Ferraz tranquiliza a las responsables de Igualdad del PSOE que solicitaban remitir el ‘caso Salazar’ a la Fiscalía, destacando el acompañamiento a las víctimas como prioridad

El partido realiza una «petición reiterada de unidad» ante la cadena de escándalos relacionados con acoso sexual.

La secretaria de Organización del PSOE, Rebeca Torró, y la secretaria de Igualdad del partido, Pilar Bernabé.

El PSOE ha conseguido apaciguar el «malestar» de las responsables de Igualdad de las federaciones del partido respecto a la gestión de las denuncias por acoso sexual, especialmente las presentadas por dos trabajadoras de La Moncloa contra Francisco Salazar, uno de los colaboradores más cercanos de Pedro Sánchez, cuyos expedientes permanecieron sin tramitar durante cinco meses. La dirección nacional fue requerida para adoptar medidas más firmes, incluida la posibilidad de elevar el caso a la Fiscalía.

Las fuentes consultadas por este medio indican que algunas asistentes a la reunión presencial celebrada el viernes en Madrid insistieron en la necesidad de judicializar el caso, trasladándolo al Ministerio Público; sin embargo, se dio por cerrada la discusión con el argumento de que, si las víctimas así lo solicitan, recibirán apoyo jurídico y psicológico. De igual manera, se planteó una «petición reiterada de unidad» ante uno de los momentos más complejos que ha enfrentado la formación en años, en medio de un ambiente generalizado de «expectación».

Al concluir el encuentro, que duró casi cuatro horas, la secretaria de Igualdad del PSOE, Pilar Bernabé, atendió a los medios frente a la sede del partido, acompañada por varias responsables regionales en esta materia, con el fin de proyectar una imagen de cohesión ante la sucesión de escándalos que afectan a diversos cargos en distintas zonas. Además, como delegada del Gobierno en la Comunidad Valenciana, Bernabé reiteró el compromiso del PSOE de promover «un cambio de cultura» para «poner fin a la normalización de conductas machistas», aspirando a establecer «ejemplos claros».

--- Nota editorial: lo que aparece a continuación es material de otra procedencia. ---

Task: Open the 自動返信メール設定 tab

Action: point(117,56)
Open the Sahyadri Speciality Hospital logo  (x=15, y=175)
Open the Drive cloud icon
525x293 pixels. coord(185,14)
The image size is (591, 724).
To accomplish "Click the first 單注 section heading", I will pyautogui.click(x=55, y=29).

Antes de recibir las explicaciones oficiales previstas, la representante de Asturias, Natalia González, declaró al llegar a Ferraz que si «las denuncias presentadas son plausibles, como parece ser el caso», insistirán en que se remitan a la Fiscalía, pese a que Sánchez descartó esta vía de forma definitiva, postura ratificada este viernes por la secretaria de Organización, Rebeca Torró. Sin embargo, González bajó sus expectativas al salir: «Habrá acompañamiento a las víctimas y eso es lo primordial».

Reunión en la sede de Ferraz.

Una ausencia notable en la reunión fue la de la secretaria de Igualdad del PSOE en Galicia, Silvia Fraga, quien renunció a su cargo en la Ejecutiva autonómica debido a discrepancias con la dirección regional tras las denuncias de acoso sexual contra el presidente de la Diputación de Lugo y alcalde de Monforte de Lemos, José Tomé. Fraga había sido una de las voces críticas en el encuentro telemático convocado de urgencia la semana pasada, expresando su desacuerdo con la gestión del caso Salazar.

Sin dar mayor relevancia a esta dimisión, conocida durante la reunión presencial del viernes, la dirección de Ferraz intentó transmitir la impresión de que se ha logrado calmar en parte la tensión interna, a pesar de la continua sucesión de escándalos. Los más recientes, que se hicieron públicos esa misma tarde, están relacionados con el número dos del partido en la provincia de Valencia, Toni González, quien asegura ser víctima de un «montaje», y con el alcalde de Belalcázar (Córdoba), Francisco Luis Fernández, que ha dejado todos sus cargos tras ser denunciado por una empleada municipal.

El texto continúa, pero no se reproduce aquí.